Nuovi aiuti alle imprese e proroga dello stato di emergenza
Norcia

Dopo una serata di intense discussioni, il Governo di coalizione giallorossa ha dato il via libera al decreto terremoto per le zone colpite dal sisma e dallo sciame sismico del 2016. In sostanza previsti nuovi aiuti alle imprese e la proroga dello stato di emergenza.
 Dunque nei Comuni del cratere di Abruzzo, Umbria, Marche e Lazio sarà estesa la misura Resto al Sud, con incentivi per imprese e privati che decidono di investire in queste aree; inoltre è stato deciso il prolungamento dello stato di emergenza fino al 31 dicembre 2019.
  Tra le novità di maggior rilievo ci sono gli incentivi economici e il regime fiscale di favore per gli imprenditori privati e le imprese che scelgono di rimanere sul territorio. Tra queste la più importante riguarda l’anticipazione del 50% delle spese ai professionisti che investono nelle aree colpite dal sisma e l’estensione del pacchetto di agevolazioni Resto al Sud 2019.

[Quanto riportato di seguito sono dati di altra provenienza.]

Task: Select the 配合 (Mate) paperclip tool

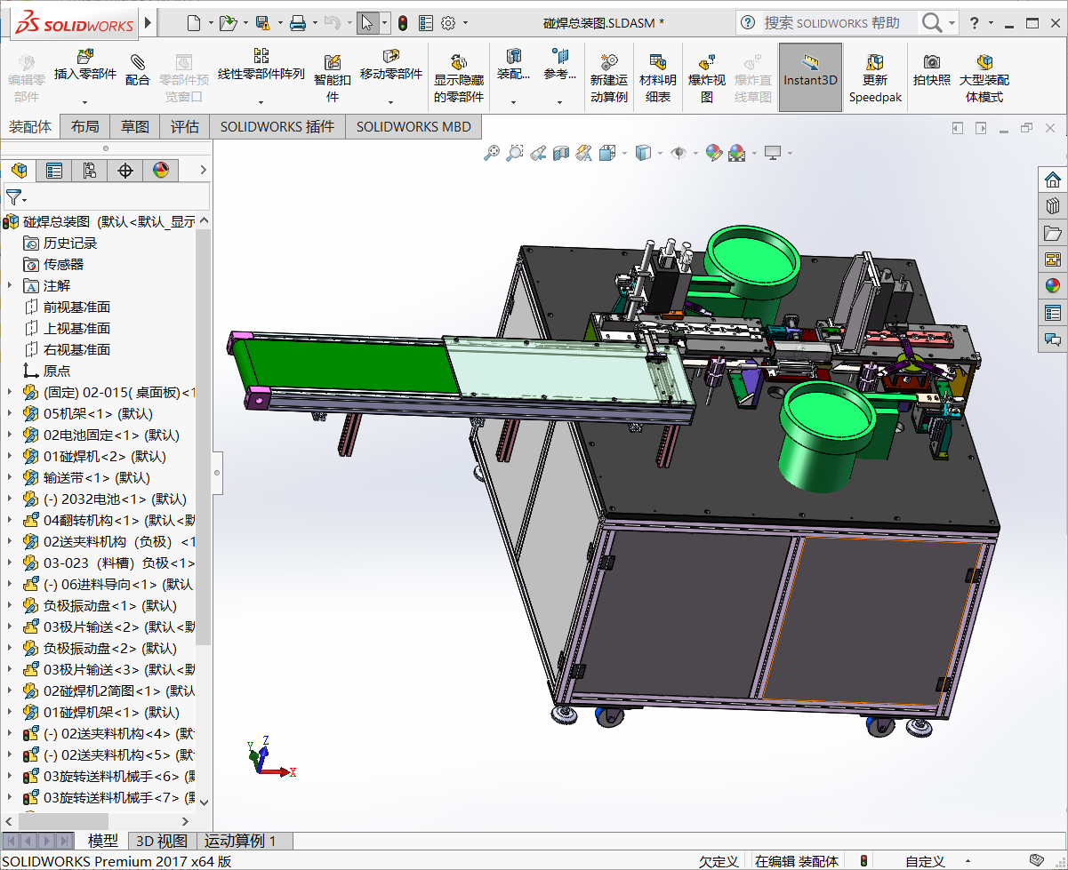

 L'obiettivo del Governo è far sì che gli incentivi possano servire a favorire la rinascita dell’imprenditoria locale e a spingere le imprese di altre regioni ad allargarsi nelle zone terremotate.
  A questi provvedimenti si accompagnano anche iter più snelli per la ricostruzione - dando la priorità agli istituti scolastici - e per lo smaltimento delle macerie.
  Per l’opposizione tuttavia si tratta dell’ennesimo decreto vuoto e salva-apparenze che non affronta in maniera appropriata la crisi socio-economica delle zone terremotate e il pericolo di spopolamento.